Histogram Shooting Rating: There is no normal distribution, negatively skewed.
Histogram Passing Rating: There are signs of normal distribution, slightly negatively skewed.
Histogram Dribbling Rating: There is no normal distribution, negatively skewed.
Histogram Defending Rating: There is no normal distribution, bimodal distribution.
Histogram Physic Rating: There are signs of normal distribution, slightly negatively skewed.
ggplot(mydata, aes(y= WeakFoot, fill=PreferredFoot)) +
geom_boxplot(position=position_dodge(1)) +
ggtitle("Weak Foot Skill") +
ylab("Assessed Weak Foot Skill") +
ylim(0,5) +
theme(axis.text.x=element_blank(),
axis.ticks.x=element_blank())
Boxplot chart above graphically represents weak foot skill rating for players who prefer left (red) and right (blue) foot.

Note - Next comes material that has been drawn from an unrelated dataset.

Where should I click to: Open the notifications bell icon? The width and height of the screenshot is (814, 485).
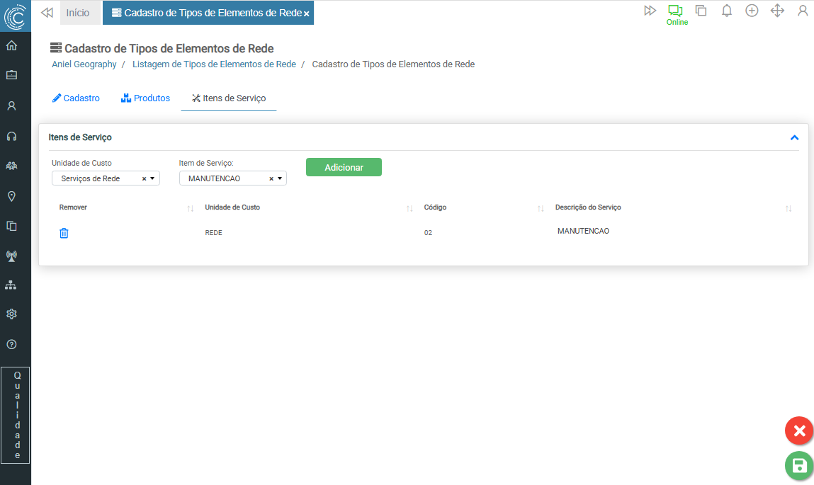click(726, 11)
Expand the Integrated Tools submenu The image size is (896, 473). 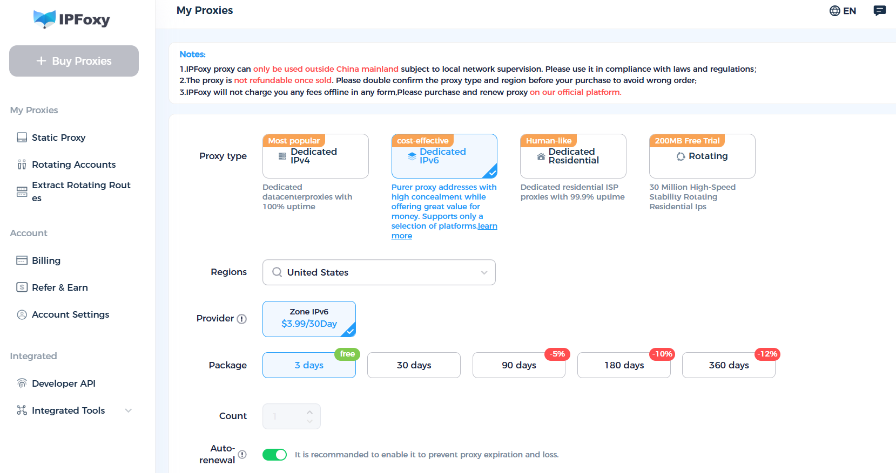click(x=129, y=410)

Boxplot displays the five-number summary of a set of data. The five-number summary is the minimum, first quartile, median, third quartile, and maximum. In a box plot, we draw a box from the first quartile to the third quartile. Horizontal bolded line represents medain value, vertical line represents range (from min to max). It is clear that players who prefer right foot have better weak foot skill rating.
scatterplotMatrix( ~ Value + Potential + Overall, data=mydata,
smooth=FALSE)
The scatter matrix above represents the relationship between players’ potential and overall rating and their market value.
It is clear that both performance indicators; potential and overall rating are proportional to the player’s market value. The correlation between value and potential is greater than between overall rating and player value.